THE DATA
****************

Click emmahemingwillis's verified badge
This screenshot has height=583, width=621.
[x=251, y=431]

****************

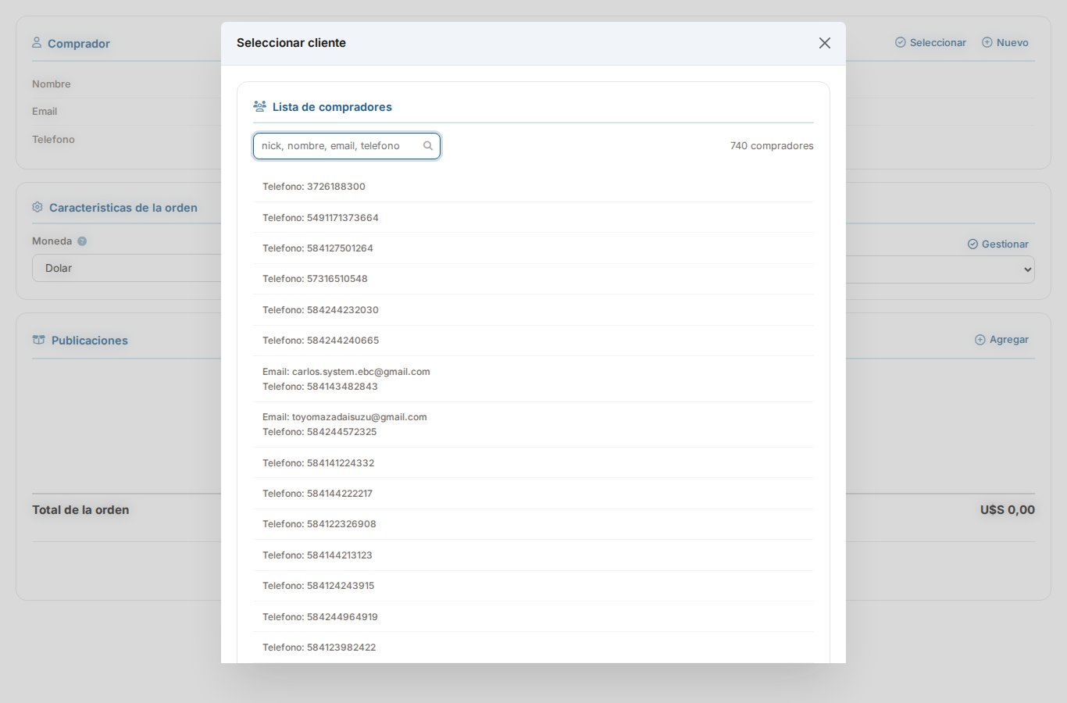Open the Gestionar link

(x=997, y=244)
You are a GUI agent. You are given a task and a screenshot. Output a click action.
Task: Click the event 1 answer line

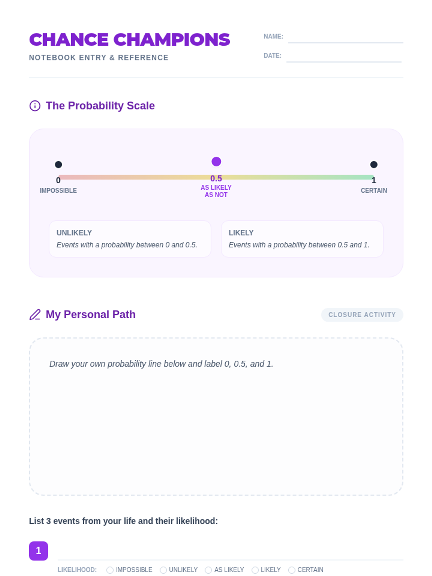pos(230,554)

****************

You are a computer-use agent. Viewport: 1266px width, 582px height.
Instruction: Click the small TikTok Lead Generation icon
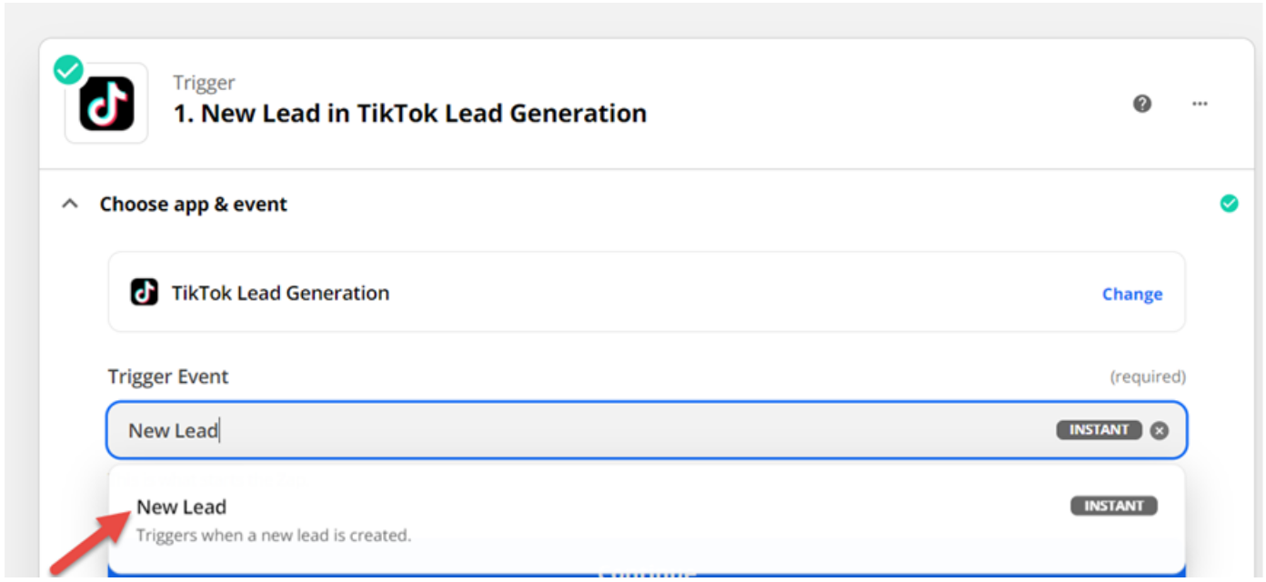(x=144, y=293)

****************

WHAT THE EXERCISE ASKS
Check each line of the listing for "agent". Show those that have it.

RESPONSE TO THE EXERCISE
You are a GUI agent. You are given a task and a screenshot. Output a click action.
You are a computer-use agent. Viewport: 1266px width, 582px height.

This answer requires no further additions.